Baseball Debates: A new series of posts that raise debatable questions about the wide world of baseball. Each post will pose a question, argue both sides of the debate and then let you, the reader, have the final say. You can find the previous installments here: Fences, Saves, Coaches and Kurt Suzuki. Let’s get to it!
Welcome back to another installment of Baseball Debates. Up for debate this week is the length of the 162 game Major League Baseball season. American League teams have been playing 162 games a season since 1961 and National League teams started doing the same one year later. The only thing that has changed about the schedule since then is the opponents of each team, mostly because of expansion and divisional alignments. Since the Minnesota Twins 2014 season starts on March 31st and runs until September 28th, a span of 6 months between the start and finish of the regular season, Puckett’s Pond would now like to ask, Is the 162 game MLB Season Too Long?
- In order to fit all 162 games into a season where almost every stadium is open air, games need to start in April. But here’s the thing, April can often be an extension of winter. Three weeks into the 2013 season, 17 games had already been snowed/colded out and who knows how many more games were played in awful conditions just to keep the season on schedule. Cold muscles are much more likely to get pulled or strained and that is a serious concern for teams that invest heavily in their players’ health.
- Speaking of health, playing in so many games increases the chances of players becoming fatigued, which increases the chances of getting injured. Fatigue also decreases a players’ effectiveness and hurts the teams’ chances of winning.
- Having such a long season lessens the value of each individual game. Sure lots of divisional and wild card races are decided by a few games or less, but nobody really remembers the losses from April and May. Baseball is most exciting in September when every single game matters.
- Look at how much spectacle Football Sunday has. Since each team only plays once every week, all 16 games of the season could mean life or death. Such a short season drives up fan interest and creates a more cult-like devotion to the sport. If Baseball cut some of the games out of its schedule, it would raise the hype of each game.
- Following the rules of supply and demand, a shorter season would drive up the ticket prices for each of those games. A higher ticket price means more revenue for each organization to go out and buy better talent.
- The 162 game season gives each team time to face its own divisional opponents 19 times each every season and their respective league opponents 6-7 times, with 20 inter-league play sprinkled in. If you shortened the season, where would you cut games from? First, the divisional games are super important for determining the playoffs and it creates and perpetuates divisional rivalries. Second, playing each AL team home and away gives your team a taste of what you would be up against if you were to play them on the way to the World Series. Finally, the inter-league games gives your fans a chance to see your team go up against superstars you might never get to watch because they are in the other league. The inter-league games also produce fun “border battle” matchups, i.e. the Minnesota Twins vs. the Milwaukee Brewers that often have large contingents of away fans present.

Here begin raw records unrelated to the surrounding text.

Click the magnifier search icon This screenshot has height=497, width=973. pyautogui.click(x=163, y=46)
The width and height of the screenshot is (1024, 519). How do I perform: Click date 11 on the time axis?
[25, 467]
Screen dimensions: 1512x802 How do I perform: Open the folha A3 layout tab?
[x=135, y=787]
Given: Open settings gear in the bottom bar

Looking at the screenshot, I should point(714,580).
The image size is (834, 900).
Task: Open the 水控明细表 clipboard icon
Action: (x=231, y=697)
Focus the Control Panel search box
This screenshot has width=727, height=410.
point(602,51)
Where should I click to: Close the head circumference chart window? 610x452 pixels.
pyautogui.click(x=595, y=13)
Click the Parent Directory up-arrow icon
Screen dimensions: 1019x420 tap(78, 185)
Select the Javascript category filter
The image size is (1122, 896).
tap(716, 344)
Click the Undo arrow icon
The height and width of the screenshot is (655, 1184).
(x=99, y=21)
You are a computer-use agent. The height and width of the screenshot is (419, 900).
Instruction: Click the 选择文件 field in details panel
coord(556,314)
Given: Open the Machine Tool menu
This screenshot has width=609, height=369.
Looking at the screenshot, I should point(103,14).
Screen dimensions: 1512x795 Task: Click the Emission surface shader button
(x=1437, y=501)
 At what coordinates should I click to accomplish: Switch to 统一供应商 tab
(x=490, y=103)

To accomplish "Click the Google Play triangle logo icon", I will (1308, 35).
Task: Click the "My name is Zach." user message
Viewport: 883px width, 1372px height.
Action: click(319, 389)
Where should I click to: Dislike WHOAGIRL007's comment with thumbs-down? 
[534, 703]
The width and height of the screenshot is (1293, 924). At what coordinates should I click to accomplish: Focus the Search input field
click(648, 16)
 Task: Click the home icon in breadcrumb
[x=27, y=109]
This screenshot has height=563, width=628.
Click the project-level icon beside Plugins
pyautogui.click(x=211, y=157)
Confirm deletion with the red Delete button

- It is almost inevitable that multiple players are going to get injured from each team during the course of a season and the long 162 game schedule gives those players a chance to heal and still make an impact for the team later on. Losing a player to a 6-8 week surgery will probably cause you to lose some games you could have won but it won’t derail your season because they have time to recover and contribute in the same season. Losing a key player in the NFL for the same amount of time could be disastrous since the season is so short and each game matters so much.
- In baseball there is a much greater chance of any one team beating another team on any given day. All it takes is a timely homerun, an error or a starter’s slider that was working really well for an underdog to win and thus the winning percentages of playoff teams are rarely above .600. Over the course of a long season, the best constructed teams are going to come out on top but they’ll still have rocky slumps where they’ll lose a bunch of games. If the sample size of the MLB season was shorter, then the natural slumps would actually affect the outcome of the season.
- The more games there are the cheaper ticket prices can be. According to Seatgeek.com, the average ticket price for the Minnesota Vikings in the last year was $120 or so dollars. The average ticket price for the Minnesota Twins in the same period was in between $40-50. Cheaper seat prices, even if they are in the nosebleeds, gives better access to live baseball games since they are more affordable. A longer season with more games also gives individuals or families a much greater chance of finding games that they have free time to go to.
- Who’s going to complain about how much baseball there already is? How is it a bad thing for Twins fans to have 162 games to follow?